▸ AVAILABLE RECORDS:
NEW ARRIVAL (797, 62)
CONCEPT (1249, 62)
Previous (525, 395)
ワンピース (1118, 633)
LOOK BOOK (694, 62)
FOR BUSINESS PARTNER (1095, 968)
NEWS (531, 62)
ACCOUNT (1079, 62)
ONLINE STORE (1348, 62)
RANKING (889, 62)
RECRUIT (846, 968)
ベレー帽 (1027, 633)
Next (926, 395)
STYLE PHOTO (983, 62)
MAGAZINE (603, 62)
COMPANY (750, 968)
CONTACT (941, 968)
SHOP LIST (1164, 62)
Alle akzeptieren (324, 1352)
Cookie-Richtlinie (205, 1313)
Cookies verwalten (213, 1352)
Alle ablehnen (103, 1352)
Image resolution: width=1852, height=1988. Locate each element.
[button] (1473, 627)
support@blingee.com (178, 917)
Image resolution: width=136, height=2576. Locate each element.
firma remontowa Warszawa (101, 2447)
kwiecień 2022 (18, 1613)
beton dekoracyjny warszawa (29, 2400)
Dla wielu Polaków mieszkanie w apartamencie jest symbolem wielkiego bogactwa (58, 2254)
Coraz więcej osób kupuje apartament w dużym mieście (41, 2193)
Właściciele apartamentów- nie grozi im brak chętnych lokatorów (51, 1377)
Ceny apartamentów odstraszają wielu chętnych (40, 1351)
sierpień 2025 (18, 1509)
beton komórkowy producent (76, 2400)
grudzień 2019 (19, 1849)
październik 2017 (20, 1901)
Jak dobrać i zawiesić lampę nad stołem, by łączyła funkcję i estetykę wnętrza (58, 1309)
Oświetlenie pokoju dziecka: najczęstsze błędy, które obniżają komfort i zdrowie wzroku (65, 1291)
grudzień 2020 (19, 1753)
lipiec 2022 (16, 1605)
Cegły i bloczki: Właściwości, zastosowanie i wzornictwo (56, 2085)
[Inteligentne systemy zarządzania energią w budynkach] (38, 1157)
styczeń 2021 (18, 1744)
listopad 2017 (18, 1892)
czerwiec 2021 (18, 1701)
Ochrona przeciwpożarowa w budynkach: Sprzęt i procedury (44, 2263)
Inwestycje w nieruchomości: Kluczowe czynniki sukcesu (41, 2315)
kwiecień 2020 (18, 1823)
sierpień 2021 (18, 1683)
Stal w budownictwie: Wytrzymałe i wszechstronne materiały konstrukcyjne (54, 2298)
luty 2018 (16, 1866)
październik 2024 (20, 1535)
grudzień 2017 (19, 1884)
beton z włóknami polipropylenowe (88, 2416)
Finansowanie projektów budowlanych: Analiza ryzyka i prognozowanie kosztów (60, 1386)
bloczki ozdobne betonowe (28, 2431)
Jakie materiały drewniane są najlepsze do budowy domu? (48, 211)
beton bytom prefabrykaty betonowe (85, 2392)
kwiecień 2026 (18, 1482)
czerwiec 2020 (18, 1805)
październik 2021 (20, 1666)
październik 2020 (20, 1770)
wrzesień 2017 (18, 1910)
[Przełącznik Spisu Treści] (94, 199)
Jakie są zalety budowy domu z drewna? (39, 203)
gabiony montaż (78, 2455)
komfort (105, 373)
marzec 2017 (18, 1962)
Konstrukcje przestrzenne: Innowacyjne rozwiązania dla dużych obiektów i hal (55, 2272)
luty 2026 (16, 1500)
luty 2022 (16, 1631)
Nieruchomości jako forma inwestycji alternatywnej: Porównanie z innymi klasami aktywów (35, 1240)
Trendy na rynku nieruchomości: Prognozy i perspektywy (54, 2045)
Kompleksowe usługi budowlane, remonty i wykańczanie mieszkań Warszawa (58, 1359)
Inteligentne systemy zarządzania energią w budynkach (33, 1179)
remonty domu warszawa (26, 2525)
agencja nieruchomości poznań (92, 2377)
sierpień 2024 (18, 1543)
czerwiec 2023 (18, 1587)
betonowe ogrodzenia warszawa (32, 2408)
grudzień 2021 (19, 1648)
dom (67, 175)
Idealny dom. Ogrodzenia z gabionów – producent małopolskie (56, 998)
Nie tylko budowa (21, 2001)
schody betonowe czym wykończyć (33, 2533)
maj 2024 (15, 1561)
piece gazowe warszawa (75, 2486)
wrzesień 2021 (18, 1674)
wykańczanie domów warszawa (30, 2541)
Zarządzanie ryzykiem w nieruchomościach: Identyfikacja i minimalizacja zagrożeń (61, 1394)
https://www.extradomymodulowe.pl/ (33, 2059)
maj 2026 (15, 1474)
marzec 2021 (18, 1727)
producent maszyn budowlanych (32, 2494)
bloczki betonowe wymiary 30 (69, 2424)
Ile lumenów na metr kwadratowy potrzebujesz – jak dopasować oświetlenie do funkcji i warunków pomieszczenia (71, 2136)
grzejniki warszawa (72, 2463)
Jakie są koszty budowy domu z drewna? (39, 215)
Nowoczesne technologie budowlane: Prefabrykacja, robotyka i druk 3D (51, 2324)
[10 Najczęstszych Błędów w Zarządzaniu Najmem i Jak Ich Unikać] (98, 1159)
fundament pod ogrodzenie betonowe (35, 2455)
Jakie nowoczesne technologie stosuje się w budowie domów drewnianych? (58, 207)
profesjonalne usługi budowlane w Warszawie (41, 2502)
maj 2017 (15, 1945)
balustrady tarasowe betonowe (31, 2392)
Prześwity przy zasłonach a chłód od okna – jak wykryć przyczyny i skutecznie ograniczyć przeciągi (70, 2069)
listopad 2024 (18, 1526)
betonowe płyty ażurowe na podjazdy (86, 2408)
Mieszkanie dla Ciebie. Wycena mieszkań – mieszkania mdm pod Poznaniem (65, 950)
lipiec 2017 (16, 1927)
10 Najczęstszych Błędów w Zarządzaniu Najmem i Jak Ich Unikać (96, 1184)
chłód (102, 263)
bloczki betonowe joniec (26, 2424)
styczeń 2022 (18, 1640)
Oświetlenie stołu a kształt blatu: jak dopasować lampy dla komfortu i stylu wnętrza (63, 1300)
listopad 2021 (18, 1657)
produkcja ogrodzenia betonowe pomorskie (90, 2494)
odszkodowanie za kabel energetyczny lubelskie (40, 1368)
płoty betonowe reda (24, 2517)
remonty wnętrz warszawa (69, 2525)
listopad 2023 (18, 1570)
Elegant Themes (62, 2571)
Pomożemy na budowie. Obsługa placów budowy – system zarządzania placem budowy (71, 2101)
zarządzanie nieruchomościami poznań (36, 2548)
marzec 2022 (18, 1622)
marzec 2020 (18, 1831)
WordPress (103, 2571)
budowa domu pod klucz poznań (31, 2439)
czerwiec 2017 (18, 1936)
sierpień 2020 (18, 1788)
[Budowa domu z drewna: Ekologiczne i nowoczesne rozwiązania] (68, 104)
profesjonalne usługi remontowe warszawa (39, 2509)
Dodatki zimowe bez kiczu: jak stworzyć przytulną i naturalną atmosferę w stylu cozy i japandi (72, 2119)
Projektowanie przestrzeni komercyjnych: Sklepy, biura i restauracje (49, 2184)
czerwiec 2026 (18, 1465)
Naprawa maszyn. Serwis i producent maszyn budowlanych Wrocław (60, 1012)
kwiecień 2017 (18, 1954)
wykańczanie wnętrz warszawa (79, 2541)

▸ EXERCISE: Extract all of the data exactly as written.

▸ REPLY:
NEW ARRIVAL (797, 62)
CONCEPT (1249, 62)
Previous (525, 395)
ワンピース (1118, 633)
LOOK BOOK (694, 62)
FOR BUSINESS PARTNER (1095, 968)
NEWS (531, 62)
ACCOUNT (1079, 62)
ONLINE STORE (1348, 62)
RANKING (889, 62)
RECRUIT (846, 968)
ベレー帽 (1027, 633)
Next (926, 395)
STYLE PHOTO (983, 62)
MAGAZINE (603, 62)
COMPANY (750, 968)
CONTACT (941, 968)
SHOP LIST (1164, 62)
Alle akzeptieren (324, 1352)
Cookie-Richtlinie (205, 1313)
Cookies verwalten (213, 1352)
Alle ablehnen (103, 1352)
Image resolution: width=1852, height=1988. Locate each element.
[button] (1473, 627)
support@blingee.com (178, 917)
Image resolution: width=136, height=2576. Locate each element.
firma remontowa Warszawa (101, 2447)
kwiecień 2022 (18, 1613)
beton dekoracyjny warszawa (29, 2400)
Dla wielu Polaków mieszkanie w apartamencie jest symbolem wielkiego bogactwa (58, 2254)
Coraz więcej osób kupuje apartament w dużym mieście (41, 2193)
Właściciele apartamentów- nie grozi im brak chętnych lokatorów (51, 1377)
Ceny apartamentów odstraszają wielu chętnych (40, 1351)
sierpień 2025 (18, 1509)
beton komórkowy producent (76, 2400)
grudzień 2019 (19, 1849)
październik 2017 (20, 1901)
Jak dobrać i zawiesić lampę nad stołem, by łączyła funkcję i estetykę wnętrza (58, 1309)
Oświetlenie pokoju dziecka: najczęstsze błędy, które obniżają komfort i zdrowie wzroku (65, 1291)
grudzień 2020 (19, 1753)
lipiec 2022 (16, 1605)
Cegły i bloczki: Właściwości, zastosowanie i wzornictwo (56, 2085)
[Inteligentne systemy zarządzania energią w budynkach] (38, 1157)
styczeń 2021 (18, 1744)
listopad 2017 (18, 1892)
czerwiec 2021 (18, 1701)
Ochrona przeciwpożarowa w budynkach: Sprzęt i procedury (44, 2263)
Inwestycje w nieruchomości: Kluczowe czynniki sukcesu (41, 2315)
kwiecień 2020 (18, 1823)
sierpień 2021 (18, 1683)
Stal w budownictwie: Wytrzymałe i wszechstronne materiały konstrukcyjne (54, 2298)
luty 2018 (16, 1866)
październik 2024 (20, 1535)
grudzień 2017 (19, 1884)
beton z włóknami polipropylenowe (88, 2416)
Finansowanie projektów budowlanych: Analiza ryzyka i prognozowanie kosztów (60, 1386)
bloczki ozdobne betonowe (28, 2431)
Jakie materiały drewniane są najlepsze do budowy domu? (48, 211)
beton bytom prefabrykaty betonowe (85, 2392)
kwiecień 2026 (18, 1482)
czerwiec 2020 (18, 1805)
październik 2021 (20, 1666)
październik 2020 (20, 1770)
wrzesień 2017 (18, 1910)
[Przełącznik Spisu Treści] (94, 199)
Jakie są zalety budowy domu z drewna? (39, 203)
gabiony montaż (78, 2455)
komfort (105, 373)
marzec 2017 (18, 1962)
Konstrukcje przestrzenne: Innowacyjne rozwiązania dla dużych obiektów i hal (55, 2272)
luty 2026 (16, 1500)
luty 2022 (16, 1631)
Nieruchomości jako forma inwestycji alternatywnej: Porównanie z innymi klasami aktywów (35, 1240)
Trendy na rynku nieruchomości: Prognozy i perspektywy (54, 2045)
Kompleksowe usługi budowlane, remonty i wykańczanie mieszkań Warszawa (58, 1359)
Inteligentne systemy zarządzania energią w budynkach (33, 1179)
remonty domu warszawa (26, 2525)
agencja nieruchomości poznań (92, 2377)
sierpień 2024 (18, 1543)
czerwiec 2023 (18, 1587)
betonowe ogrodzenia warszawa (32, 2408)
grudzień 2021 (19, 1648)
dom (67, 175)
Idealny dom. Ogrodzenia z gabionów – producent małopolskie (56, 998)
Nie tylko budowa (21, 2001)
schody betonowe czym wykończyć (33, 2533)
maj 2024 (15, 1561)
piece gazowe warszawa (75, 2486)
wrzesień 2021 (18, 1674)
wykańczanie domów warszawa (30, 2541)
Zarządzanie ryzykiem w nieruchomościach: Identyfikacja i minimalizacja zagrożeń (61, 1394)
https://www.extradomymodulowe.pl/ (33, 2059)
maj 2026 (15, 1474)
marzec 2021 (18, 1727)
producent maszyn budowlanych (32, 2494)
bloczki betonowe wymiary 30 (69, 2424)
Ile lumenów na metr kwadratowy potrzebujesz – jak dopasować oświetlenie do funkcji i warunków pomieszczenia (71, 2136)
grzejniki warszawa (72, 2463)
Jakie są koszty budowy domu z drewna? (39, 215)
Nowoczesne technologie budowlane: Prefabrykacja, robotyka i druk 3D (51, 2324)
[10 Najczęstszych Błędów w Zarządzaniu Najmem i Jak Ich Unikać] (98, 1159)
fundament pod ogrodzenie betonowe (35, 2455)
Jakie nowoczesne technologie stosuje się w budowie domów drewnianych? (58, 207)
profesjonalne usługi budowlane w Warszawie (41, 2502)
maj 2017 (15, 1945)
balustrady tarasowe betonowe (31, 2392)
Prześwity przy zasłonach a chłód od okna – jak wykryć przyczyny i skutecznie ograniczyć przeciągi (70, 2069)
listopad 2024 (18, 1526)
betonowe płyty ażurowe na podjazdy (86, 2408)
Mieszkanie dla Ciebie. Wycena mieszkań – mieszkania mdm pod Poznaniem (65, 950)
lipiec 2017 (16, 1927)
10 Najczęstszych Błędów w Zarządzaniu Najmem i Jak Ich Unikać (96, 1184)
chłód (102, 263)
bloczki betonowe joniec (26, 2424)
styczeń 2022 (18, 1640)
Oświetlenie stołu a kształt blatu: jak dopasować lampy dla komfortu i stylu wnętrza (63, 1300)
listopad 2021 (18, 1657)
produkcja ogrodzenia betonowe pomorskie (90, 2494)
odszkodowanie za kabel energetyczny lubelskie (40, 1368)
płoty betonowe reda (24, 2517)
remonty wnętrz warszawa (69, 2525)
listopad 2023 (18, 1570)
Elegant Themes (62, 2571)
Pomożemy na budowie. Obsługa placów budowy – system zarządzania placem budowy (71, 2101)
zarządzanie nieruchomościami poznań (36, 2548)
marzec 2022 (18, 1622)
marzec 2020 (18, 1831)
WordPress (103, 2571)
budowa domu pod klucz poznań (31, 2439)
czerwiec 2017 (18, 1936)
sierpień 2020 (18, 1788)
[Budowa domu z drewna: Ekologiczne i nowoczesne rozwiązania] (68, 104)
profesjonalne usługi remontowe warszawa (39, 2509)
Dodatki zimowe bez kiczu: jak stworzyć przytulną i naturalną atmosferę w stylu cozy i japandi (72, 2119)
Projektowanie przestrzeni komercyjnych: Sklepy, biura i restauracje (49, 2184)
czerwiec 2026 (18, 1465)
Naprawa maszyn. Serwis i producent maszyn budowlanych Wrocław (60, 1012)
kwiecień 2017 (18, 1954)
wykańczanie wnętrz warszawa (79, 2541)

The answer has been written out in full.